Public school nurses give swine flu vaccine to kids without parents' OK, sends child to hospital

BY Ben Chapman and Rachel Monahan
New York Daily News
Nov. 04, 2009

School nurses mistakenly gave the swine flu vaccine to two students who didn't sign up for it - including a Brooklyn girl with epilepsy who wound up in the hospital.

"I was outraged," Naomi Troy, 26, told the Daily News after her 6-year-old daughter, Nikiyah Torres-Pierre, had a possible allergic reaction to the shot.

Officials at Public School 335 in Crown Heights called an ambulance to take Nikiyah to SUNY Downstate Medical Center when she fell ill following the arm jab.

"My stomach was hurting, and I was itching," Nikiyah said after she was released from the hospital.

The snafu and a similar mixup at a Staten Island school came in the first days of the city's in-school H1N1 vaccination program.

City officials have stressed the vaccine is safe and urged parents to sign up for it - though less than half have sent in permission slips.

Troy was waiting for advice from her family doctor on whether Nikiyah should get the shot since she takes medicine to control her epilepsy.
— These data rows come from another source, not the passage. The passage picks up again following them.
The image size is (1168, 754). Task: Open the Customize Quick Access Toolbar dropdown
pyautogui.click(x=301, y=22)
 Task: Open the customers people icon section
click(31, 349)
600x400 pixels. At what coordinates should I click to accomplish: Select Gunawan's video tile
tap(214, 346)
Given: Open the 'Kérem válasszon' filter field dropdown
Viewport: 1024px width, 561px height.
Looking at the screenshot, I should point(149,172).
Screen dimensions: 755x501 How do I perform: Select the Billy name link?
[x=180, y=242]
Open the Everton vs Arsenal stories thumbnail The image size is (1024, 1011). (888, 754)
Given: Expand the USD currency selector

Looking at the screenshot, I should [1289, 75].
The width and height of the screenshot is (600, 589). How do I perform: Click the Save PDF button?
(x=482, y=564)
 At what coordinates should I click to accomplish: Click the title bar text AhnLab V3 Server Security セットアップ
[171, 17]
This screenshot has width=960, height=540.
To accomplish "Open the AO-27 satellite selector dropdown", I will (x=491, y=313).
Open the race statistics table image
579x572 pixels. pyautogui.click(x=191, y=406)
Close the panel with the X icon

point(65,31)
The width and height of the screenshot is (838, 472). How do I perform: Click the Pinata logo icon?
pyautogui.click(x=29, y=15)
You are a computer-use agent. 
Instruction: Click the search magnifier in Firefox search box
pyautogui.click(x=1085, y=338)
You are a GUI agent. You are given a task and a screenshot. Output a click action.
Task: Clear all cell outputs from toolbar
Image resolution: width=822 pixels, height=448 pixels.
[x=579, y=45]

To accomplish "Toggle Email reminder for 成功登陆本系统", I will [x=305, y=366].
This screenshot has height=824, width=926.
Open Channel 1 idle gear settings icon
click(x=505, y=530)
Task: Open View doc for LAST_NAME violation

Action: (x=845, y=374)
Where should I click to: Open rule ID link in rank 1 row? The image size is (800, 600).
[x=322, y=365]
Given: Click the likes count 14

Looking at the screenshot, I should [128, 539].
When the nurse called for a student Thursday morning, Nikiyah's teacher misunderstood and sent the wrong student, Troy said.

The error was compounded when the nurse didn't check Nikiyah's name before sticking her in the shoulder, the mother said.

"The school made a horrible mistake," she added. "They never asked for her name. They have no paperwork....How do you make a mistake like this?"

After the mistake was discovered, officials summoned Troy to the school, she said.

Troy said the nurse - a Department of Health employee - tried to get her to sign a consent form, after the fact.

"I was insulted. I was really angry. 'You just incriminated yourself even more,'" Troy recalled thinking.

"If they'd taken proper precautions in the school this never would have happened."

A student at PS 65 in Staten Island also received the vaccine without parental permission on Wednesday, but officials gave no further details.

Officials for the nurses union declined to comment. The Health Department said the incidents were under investigation.

"The Health Department does not expect any future adverse medical effects for these children, but we are working to determine how this misstep occurred," said spokeswoman Jessica Scaperotti.

"We will develop additional safeguards to prevent similar instances in the future."

She added that the vaccine is safe for kids suffering from epilepsy.

Roughly 1,800 students have received the vaccine in the first phase of the school blitz.